_Extracted text:_
- - -
Gear Review: La Sportiva Helios SR

I love the original Helios.  Since its release, it has been one of my go-to shoes on just about any trail surface.  So you might understand my excitement when the Helios SR was announced.  Basically, one of my favorite shoes upgraded with a rock plate for added protection…AWESOME!  I had high expectations for this shoe (as I generally do for the La Sportiva brand) and wanted to fall in love with it, but while it is a solid shoe I found that it fell short of my expectations.  Let’s take a look why…

DISCLAIMER: I have no formal affiliation with La Sportiva, however, they did provide me with a demo pair for my review.

Product Description

From La Sportiva’s website, they promote the shoe as a “Sticky soled, neutral trail shoe with a rock guard ideal for trail running on technical training.”

HeliosSR

Specs

  • Weight: 8.1 oz
  • Drop: Heel: 21mm / Toe: 19mm / Drop: 2mm
  • Fit: Extremely Small (size up a full Euro size from the original Helios or a half size from the Bushido)

Out of the Box

One of the first impressions of this shoe is the look, which is a bit more slick than the original Helios.  Though it currently only comes in one color, the shiny black and yellow combo looks fantastic.  The laces were a good length as well; I didn’t find myself stepping on them or running out of lace with different lacing configurations.
- - -
_Record set:_
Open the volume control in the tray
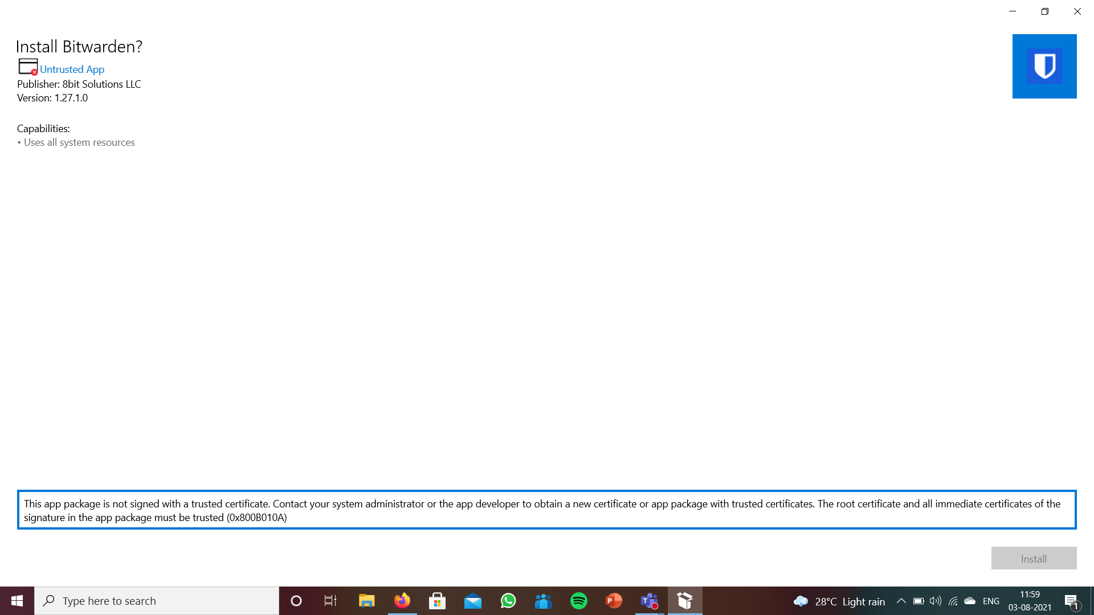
- - -
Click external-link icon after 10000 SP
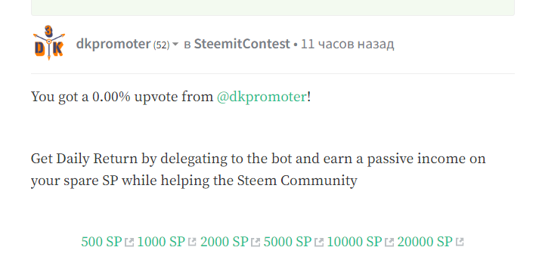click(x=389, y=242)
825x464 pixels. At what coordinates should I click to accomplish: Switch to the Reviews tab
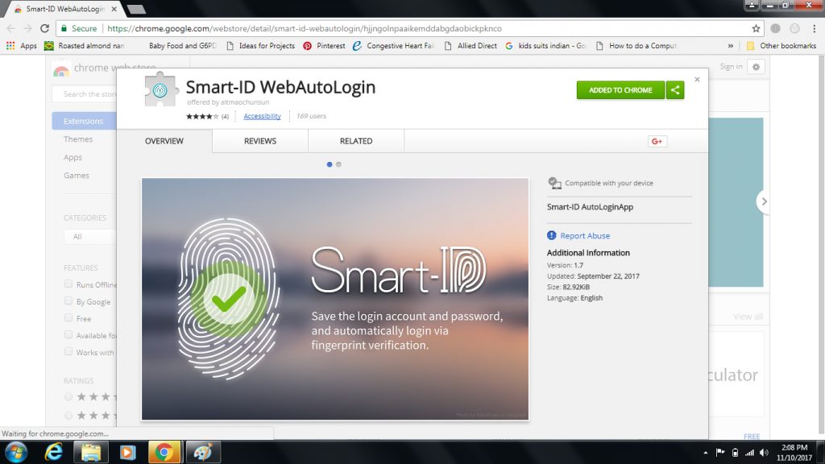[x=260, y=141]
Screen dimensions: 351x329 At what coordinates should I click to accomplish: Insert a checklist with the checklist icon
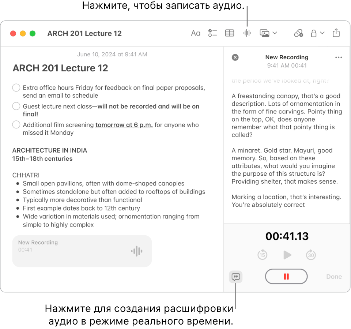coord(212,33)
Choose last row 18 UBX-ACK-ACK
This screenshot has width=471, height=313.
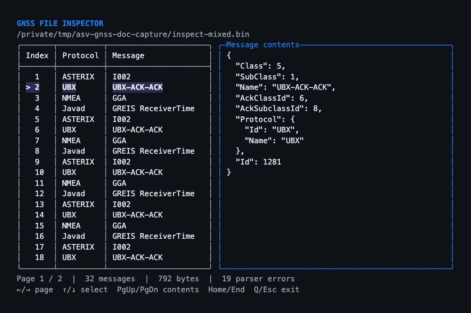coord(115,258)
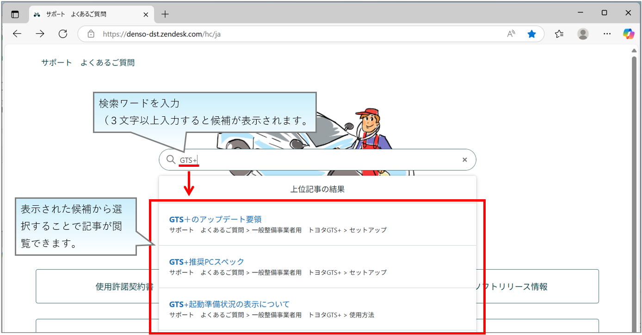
- - -
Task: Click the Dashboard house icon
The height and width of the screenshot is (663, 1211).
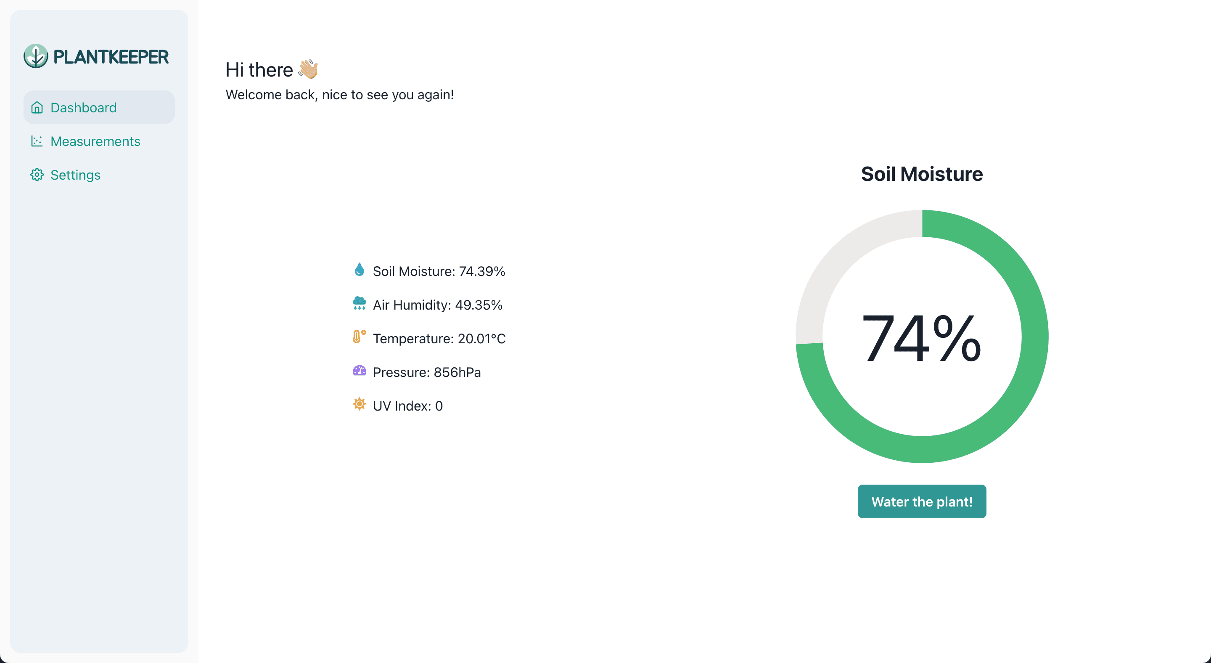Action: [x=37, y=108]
- - -
_Exercise tasks:_
[a] According to the Helios SR review, how much does the shoe weigh?
[b] Continue the Helios SR review from its last sentence.

_The answers:_
[a] 8.1 oz

[b]
Fit

The fit through the back- and mid-foot falls in line with other La Sportiva shoes.  It is snug and really wraps the foot nicely.  This is one of the things I love about their shoes; I don’t have to worry about heel slipping at all.  You come to expect a snug, narrow fit with La Sportiva shoes, but it was in the forefoot that I experienced problems with the Helios SR.  With the addition of the rock plate, they didn’t seem to adjust the height in the toe box.  So what is normally a comfortably snug forefoot now feels really cramped (even after sizing up 1/2 size from what I wear with the original Helios).  I also noticed that at the bend of the upper near the base of my big toes I was experiencing some discomfort/bruising after a few miles.  This may have been exacerbated by the fact that they already fit rather tight.  It did seem to loosen up after putting some mileage on the shoe, but never totally went away.

In Action

Fit and comfort aside, these performed exceptionally well in regards to traction and responsiveness.  The shoe felt light and fast and the rock plate provided some nice added protection over the original Helios.  The outsole, which uses La Sportiva’s high grip “sticky” rubber, handled well on just about any surface.  Here are some observations from a couple of my runs:

Test Run #1 – 6.25 Miles: non-technical, mixed trail conditions (Strava Link)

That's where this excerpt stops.